Records for processing: Begin

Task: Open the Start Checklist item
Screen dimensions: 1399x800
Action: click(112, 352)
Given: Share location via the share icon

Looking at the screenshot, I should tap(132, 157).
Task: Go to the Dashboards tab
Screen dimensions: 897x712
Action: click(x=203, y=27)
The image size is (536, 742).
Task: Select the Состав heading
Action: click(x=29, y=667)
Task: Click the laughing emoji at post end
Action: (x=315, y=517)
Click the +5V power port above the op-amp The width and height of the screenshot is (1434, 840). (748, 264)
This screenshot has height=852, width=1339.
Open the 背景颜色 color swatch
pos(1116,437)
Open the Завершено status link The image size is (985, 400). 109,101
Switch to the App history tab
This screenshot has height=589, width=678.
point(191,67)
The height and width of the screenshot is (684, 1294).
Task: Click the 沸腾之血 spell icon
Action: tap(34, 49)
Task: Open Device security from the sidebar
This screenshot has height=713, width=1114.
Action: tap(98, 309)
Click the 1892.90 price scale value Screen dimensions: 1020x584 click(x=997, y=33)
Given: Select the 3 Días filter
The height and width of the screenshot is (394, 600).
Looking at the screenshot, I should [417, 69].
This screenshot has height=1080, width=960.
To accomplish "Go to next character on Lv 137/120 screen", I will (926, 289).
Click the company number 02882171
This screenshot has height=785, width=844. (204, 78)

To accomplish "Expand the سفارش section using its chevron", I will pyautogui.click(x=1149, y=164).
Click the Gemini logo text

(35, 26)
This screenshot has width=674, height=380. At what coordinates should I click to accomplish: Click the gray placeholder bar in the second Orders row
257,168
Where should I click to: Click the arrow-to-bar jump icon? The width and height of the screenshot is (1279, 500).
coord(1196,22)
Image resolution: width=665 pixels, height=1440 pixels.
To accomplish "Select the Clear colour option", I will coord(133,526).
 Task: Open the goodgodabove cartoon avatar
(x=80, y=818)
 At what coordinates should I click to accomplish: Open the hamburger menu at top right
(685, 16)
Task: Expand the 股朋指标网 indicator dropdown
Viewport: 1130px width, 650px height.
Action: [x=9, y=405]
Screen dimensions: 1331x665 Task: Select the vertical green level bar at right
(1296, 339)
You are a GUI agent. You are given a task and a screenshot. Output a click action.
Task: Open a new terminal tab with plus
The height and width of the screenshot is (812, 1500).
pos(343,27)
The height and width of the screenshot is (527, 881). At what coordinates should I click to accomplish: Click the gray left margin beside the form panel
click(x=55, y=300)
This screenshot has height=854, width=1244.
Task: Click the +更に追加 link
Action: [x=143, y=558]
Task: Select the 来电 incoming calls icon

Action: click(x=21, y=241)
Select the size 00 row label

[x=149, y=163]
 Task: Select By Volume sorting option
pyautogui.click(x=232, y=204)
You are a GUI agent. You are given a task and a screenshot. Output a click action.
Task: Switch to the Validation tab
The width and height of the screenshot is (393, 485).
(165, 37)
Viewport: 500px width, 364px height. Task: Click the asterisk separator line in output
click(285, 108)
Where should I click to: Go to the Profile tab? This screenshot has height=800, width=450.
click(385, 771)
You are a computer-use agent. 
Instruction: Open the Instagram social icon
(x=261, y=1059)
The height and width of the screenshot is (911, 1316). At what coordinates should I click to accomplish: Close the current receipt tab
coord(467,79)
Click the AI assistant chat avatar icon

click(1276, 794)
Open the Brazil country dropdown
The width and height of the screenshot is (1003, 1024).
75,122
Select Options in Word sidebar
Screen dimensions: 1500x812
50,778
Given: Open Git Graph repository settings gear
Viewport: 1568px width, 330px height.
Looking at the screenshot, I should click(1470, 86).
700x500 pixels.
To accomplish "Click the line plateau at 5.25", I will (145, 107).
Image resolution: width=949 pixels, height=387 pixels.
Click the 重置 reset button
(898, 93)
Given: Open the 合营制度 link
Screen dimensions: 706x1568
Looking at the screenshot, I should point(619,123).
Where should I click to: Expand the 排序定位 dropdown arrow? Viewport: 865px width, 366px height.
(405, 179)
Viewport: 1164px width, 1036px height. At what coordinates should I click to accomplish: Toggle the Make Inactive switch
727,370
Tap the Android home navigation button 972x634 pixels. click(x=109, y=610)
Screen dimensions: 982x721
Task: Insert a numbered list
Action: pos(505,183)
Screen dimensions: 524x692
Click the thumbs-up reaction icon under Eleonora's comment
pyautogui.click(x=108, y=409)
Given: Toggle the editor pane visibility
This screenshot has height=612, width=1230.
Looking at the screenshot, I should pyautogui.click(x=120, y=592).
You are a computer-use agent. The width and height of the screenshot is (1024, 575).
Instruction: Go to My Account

Records for processing: End

Aim of the task: The records above must be retyped in full, exactly as written.

Written response:
Task: Open the Start Checklist item
Screen dimensions: 1399x800
Action: click(112, 352)
Given: Share location via the share icon

Looking at the screenshot, I should tap(132, 157).
Task: Go to the Dashboards tab
Screen dimensions: 897x712
Action: click(x=203, y=27)
The image size is (536, 742).
Task: Select the Состав heading
Action: click(x=29, y=667)
Task: Click the laughing emoji at post end
Action: (x=315, y=517)
Click the +5V power port above the op-amp The width and height of the screenshot is (1434, 840). (748, 264)
This screenshot has height=852, width=1339.
Open the 背景颜色 color swatch
pos(1116,437)
Open the Завершено status link The image size is (985, 400). 109,101
Switch to the App history tab
This screenshot has height=589, width=678.
point(191,67)
The height and width of the screenshot is (684, 1294).
Task: Click the 沸腾之血 spell icon
Action: tap(34, 49)
Task: Open Device security from the sidebar
This screenshot has height=713, width=1114.
Action: tap(98, 309)
Click the 1892.90 price scale value Screen dimensions: 1020x584 click(x=997, y=33)
Given: Select the 3 Días filter
The height and width of the screenshot is (394, 600).
Looking at the screenshot, I should [417, 69].
This screenshot has height=1080, width=960.
To accomplish "Go to next character on Lv 137/120 screen", I will (926, 289).
Click the company number 02882171
This screenshot has height=785, width=844. (204, 78)

To accomplish "Expand the سفارش section using its chevron", I will pyautogui.click(x=1149, y=164).
Click the Gemini logo text

(35, 26)
This screenshot has width=674, height=380. At what coordinates should I click to accomplish: Click the gray placeholder bar in the second Orders row
257,168
Where should I click to: Click the arrow-to-bar jump icon? The width and height of the screenshot is (1279, 500).
coord(1196,22)
Image resolution: width=665 pixels, height=1440 pixels.
To accomplish "Select the Clear colour option", I will coord(133,526).
 Task: Open the goodgodabove cartoon avatar
(x=80, y=818)
 At what coordinates should I click to accomplish: Open the hamburger menu at top right
(685, 16)
Task: Expand the 股朋指标网 indicator dropdown
Viewport: 1130px width, 650px height.
Action: [x=9, y=405]
Screen dimensions: 1331x665 Task: Select the vertical green level bar at right
(1296, 339)
You are a GUI agent. You are given a task and a screenshot. Output a click action.
Task: Open a new terminal tab with plus
The height and width of the screenshot is (812, 1500).
pos(343,27)
The height and width of the screenshot is (527, 881). At what coordinates should I click to accomplish: Click the gray left margin beside the form panel
click(x=55, y=300)
This screenshot has height=854, width=1244.
Task: Click the +更に追加 link
Action: [x=143, y=558]
Task: Select the 来电 incoming calls icon

Action: click(x=21, y=241)
Select the size 00 row label

[x=149, y=163]
 Task: Select By Volume sorting option
pyautogui.click(x=232, y=204)
You are a GUI agent. You are given a task and a screenshot. Output a click action.
Task: Switch to the Validation tab
The width and height of the screenshot is (393, 485).
(165, 37)
Viewport: 500px width, 364px height. Task: Click the asterisk separator line in output
click(285, 108)
Where should I click to: Go to the Profile tab? This screenshot has height=800, width=450.
click(385, 771)
You are a computer-use agent. 
Instruction: Open the Instagram social icon
(x=261, y=1059)
The height and width of the screenshot is (911, 1316). At what coordinates should I click to accomplish: Close the current receipt tab
coord(467,79)
Click the AI assistant chat avatar icon

click(1276, 794)
Open the Brazil country dropdown
The width and height of the screenshot is (1003, 1024).
75,122
Select Options in Word sidebar
Screen dimensions: 1500x812
50,778
Given: Open Git Graph repository settings gear
Viewport: 1568px width, 330px height.
Looking at the screenshot, I should click(1470, 86).
700x500 pixels.
To accomplish "Click the line plateau at 5.25", I will (145, 107).
Image resolution: width=949 pixels, height=387 pixels.
Click the 重置 reset button
(898, 93)
Given: Open the 合营制度 link
Screen dimensions: 706x1568
Looking at the screenshot, I should point(619,123).
Where should I click to: Expand the 排序定位 dropdown arrow? Viewport: 865px width, 366px height.
(405, 179)
Viewport: 1164px width, 1036px height. At what coordinates should I click to accomplish: Toggle the Make Inactive switch
727,370
Tap the Android home navigation button 972x634 pixels. click(x=109, y=610)
Screen dimensions: 982x721
Task: Insert a numbered list
Action: pos(505,183)
Screen dimensions: 524x692
Click the thumbs-up reaction icon under Eleonora's comment
pyautogui.click(x=108, y=409)
Given: Toggle the editor pane visibility
This screenshot has height=612, width=1230.
Looking at the screenshot, I should pyautogui.click(x=120, y=592).
You are a computer-use agent. The width and height of the screenshot is (1024, 575).
Instruction: Go to My Account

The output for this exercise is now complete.